▶ HOW TO COMPLETE THIS TASK
Work through the data line by line, gathering every line that has the word "below".

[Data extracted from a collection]
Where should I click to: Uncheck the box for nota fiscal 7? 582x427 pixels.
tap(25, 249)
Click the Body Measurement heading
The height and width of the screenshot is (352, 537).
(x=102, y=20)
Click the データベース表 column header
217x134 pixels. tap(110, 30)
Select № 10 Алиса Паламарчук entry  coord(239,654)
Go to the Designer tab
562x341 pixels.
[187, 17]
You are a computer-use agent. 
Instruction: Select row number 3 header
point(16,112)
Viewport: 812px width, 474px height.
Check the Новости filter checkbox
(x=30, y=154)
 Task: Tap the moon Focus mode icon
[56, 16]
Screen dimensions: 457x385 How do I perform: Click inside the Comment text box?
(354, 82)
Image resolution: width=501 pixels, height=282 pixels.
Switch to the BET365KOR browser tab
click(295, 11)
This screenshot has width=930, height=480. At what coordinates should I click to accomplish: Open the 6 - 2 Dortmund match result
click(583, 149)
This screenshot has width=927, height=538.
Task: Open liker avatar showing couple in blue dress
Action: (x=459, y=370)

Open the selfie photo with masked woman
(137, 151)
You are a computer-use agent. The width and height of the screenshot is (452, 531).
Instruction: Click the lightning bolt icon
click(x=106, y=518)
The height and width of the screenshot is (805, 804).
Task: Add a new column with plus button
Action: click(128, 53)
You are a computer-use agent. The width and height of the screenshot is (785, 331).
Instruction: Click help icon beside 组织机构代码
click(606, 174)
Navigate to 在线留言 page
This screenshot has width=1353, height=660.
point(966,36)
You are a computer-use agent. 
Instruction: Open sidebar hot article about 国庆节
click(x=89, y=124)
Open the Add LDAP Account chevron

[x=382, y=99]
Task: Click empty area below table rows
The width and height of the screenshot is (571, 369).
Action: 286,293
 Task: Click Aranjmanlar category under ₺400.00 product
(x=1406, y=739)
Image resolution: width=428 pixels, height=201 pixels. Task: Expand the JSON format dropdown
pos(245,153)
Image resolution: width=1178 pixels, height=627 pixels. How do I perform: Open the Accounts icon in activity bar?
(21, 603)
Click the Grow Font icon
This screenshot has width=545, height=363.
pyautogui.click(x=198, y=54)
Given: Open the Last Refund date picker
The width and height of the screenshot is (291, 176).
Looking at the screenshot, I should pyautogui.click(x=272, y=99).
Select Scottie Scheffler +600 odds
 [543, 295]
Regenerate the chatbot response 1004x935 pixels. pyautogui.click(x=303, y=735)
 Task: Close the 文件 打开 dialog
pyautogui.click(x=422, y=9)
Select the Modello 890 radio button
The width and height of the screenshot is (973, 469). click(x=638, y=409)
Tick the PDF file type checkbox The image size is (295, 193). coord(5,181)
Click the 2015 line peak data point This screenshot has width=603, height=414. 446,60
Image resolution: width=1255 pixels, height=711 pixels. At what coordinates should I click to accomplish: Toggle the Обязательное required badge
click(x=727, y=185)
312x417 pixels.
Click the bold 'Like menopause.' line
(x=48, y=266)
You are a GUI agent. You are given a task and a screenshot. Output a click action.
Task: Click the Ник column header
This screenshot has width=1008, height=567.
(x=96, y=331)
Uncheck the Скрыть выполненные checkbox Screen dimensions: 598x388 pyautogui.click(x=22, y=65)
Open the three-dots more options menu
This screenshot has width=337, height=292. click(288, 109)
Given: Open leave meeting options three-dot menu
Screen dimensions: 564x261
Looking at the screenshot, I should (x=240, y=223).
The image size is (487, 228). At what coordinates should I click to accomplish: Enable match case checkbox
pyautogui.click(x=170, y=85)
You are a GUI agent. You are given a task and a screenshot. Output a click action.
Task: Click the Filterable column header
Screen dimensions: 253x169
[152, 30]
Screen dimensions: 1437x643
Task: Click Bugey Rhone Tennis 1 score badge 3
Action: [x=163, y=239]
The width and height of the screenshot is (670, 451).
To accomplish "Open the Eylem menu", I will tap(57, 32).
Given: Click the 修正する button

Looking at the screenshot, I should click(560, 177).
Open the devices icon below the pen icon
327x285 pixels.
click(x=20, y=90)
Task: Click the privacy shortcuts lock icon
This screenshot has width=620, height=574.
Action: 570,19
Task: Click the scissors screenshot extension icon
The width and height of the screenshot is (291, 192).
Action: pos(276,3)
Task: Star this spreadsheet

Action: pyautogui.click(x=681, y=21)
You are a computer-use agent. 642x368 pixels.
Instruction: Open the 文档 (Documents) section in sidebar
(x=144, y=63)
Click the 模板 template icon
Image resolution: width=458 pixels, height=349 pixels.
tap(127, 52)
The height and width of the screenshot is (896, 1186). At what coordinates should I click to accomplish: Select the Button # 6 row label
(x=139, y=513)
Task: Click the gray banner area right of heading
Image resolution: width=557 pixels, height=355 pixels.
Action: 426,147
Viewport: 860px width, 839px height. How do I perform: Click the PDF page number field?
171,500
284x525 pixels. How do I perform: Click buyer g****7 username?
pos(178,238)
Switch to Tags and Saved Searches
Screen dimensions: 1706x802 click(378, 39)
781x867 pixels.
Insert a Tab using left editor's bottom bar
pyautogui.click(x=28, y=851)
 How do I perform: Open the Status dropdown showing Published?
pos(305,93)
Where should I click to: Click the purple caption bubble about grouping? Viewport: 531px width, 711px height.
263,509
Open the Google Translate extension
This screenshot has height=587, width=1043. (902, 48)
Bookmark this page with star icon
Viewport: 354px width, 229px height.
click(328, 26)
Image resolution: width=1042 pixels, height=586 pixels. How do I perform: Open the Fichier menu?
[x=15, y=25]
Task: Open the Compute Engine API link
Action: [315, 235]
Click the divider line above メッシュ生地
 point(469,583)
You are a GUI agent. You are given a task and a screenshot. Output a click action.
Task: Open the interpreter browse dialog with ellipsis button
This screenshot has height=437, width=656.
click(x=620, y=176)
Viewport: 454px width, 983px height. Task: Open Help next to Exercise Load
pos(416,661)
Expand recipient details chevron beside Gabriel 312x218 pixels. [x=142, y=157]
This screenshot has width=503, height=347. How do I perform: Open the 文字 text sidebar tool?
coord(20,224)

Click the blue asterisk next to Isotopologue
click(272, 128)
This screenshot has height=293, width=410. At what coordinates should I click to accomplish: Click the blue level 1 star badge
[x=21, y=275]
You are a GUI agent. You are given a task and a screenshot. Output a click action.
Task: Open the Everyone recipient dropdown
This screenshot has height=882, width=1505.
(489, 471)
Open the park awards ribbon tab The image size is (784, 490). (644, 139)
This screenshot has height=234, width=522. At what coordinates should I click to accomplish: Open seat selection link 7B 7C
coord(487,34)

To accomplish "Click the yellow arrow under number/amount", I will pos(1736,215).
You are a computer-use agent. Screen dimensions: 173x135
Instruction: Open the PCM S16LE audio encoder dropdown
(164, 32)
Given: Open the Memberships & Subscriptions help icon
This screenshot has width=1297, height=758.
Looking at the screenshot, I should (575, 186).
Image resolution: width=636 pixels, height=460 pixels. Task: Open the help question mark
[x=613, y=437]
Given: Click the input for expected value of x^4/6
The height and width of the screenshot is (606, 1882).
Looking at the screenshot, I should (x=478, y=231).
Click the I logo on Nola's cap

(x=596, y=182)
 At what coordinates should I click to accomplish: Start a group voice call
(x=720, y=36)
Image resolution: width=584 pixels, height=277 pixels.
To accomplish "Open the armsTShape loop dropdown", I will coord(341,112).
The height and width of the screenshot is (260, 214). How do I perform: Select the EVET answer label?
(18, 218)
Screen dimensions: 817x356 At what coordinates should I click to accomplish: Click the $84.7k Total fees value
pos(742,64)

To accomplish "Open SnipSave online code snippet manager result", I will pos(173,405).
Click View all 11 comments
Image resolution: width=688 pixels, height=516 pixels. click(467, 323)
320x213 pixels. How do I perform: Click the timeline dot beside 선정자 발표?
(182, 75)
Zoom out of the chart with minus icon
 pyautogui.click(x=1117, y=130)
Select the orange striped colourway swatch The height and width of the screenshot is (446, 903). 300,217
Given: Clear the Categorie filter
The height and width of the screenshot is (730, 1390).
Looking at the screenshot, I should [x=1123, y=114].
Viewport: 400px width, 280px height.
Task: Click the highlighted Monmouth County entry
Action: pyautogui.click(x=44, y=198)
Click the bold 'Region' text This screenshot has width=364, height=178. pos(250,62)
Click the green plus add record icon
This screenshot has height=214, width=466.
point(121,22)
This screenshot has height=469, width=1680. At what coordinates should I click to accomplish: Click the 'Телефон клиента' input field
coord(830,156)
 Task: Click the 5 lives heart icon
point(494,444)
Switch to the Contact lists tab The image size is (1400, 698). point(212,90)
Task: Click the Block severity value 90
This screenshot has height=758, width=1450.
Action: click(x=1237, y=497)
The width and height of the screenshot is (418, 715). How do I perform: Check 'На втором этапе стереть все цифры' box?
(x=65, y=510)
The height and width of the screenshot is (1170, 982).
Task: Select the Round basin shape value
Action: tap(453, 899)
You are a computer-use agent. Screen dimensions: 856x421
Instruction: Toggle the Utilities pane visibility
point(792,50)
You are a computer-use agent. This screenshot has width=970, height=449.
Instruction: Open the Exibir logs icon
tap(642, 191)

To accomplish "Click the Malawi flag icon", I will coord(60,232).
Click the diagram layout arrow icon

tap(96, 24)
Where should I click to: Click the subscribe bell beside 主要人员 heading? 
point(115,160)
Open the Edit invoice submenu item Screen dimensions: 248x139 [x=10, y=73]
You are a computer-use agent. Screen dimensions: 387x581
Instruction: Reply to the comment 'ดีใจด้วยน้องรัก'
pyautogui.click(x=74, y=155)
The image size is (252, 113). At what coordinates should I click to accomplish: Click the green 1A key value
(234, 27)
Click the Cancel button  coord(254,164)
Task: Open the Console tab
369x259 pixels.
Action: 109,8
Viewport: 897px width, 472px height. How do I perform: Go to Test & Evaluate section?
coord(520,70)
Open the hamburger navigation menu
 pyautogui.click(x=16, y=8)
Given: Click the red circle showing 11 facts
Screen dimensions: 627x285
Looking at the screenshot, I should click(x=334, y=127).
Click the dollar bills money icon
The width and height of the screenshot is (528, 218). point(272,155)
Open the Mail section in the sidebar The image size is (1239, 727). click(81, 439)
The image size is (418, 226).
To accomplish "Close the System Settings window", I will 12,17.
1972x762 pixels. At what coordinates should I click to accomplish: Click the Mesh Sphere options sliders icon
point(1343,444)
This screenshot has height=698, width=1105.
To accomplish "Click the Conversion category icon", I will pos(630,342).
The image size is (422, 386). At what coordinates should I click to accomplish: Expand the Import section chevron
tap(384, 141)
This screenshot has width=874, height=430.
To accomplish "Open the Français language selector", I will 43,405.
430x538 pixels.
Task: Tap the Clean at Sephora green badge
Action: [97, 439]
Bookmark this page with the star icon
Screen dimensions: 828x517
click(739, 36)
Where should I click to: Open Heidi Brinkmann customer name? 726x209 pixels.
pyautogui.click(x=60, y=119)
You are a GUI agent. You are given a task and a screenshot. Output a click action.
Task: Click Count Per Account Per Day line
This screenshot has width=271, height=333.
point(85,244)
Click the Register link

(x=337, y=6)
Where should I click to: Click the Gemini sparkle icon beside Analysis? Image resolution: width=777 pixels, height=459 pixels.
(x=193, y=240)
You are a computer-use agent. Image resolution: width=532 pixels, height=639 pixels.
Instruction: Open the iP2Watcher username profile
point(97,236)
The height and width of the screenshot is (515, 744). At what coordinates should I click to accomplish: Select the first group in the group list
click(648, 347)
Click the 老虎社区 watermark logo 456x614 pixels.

▶ REPLY
Task: Click empty area below table rows
Open the devices icon below the pen icon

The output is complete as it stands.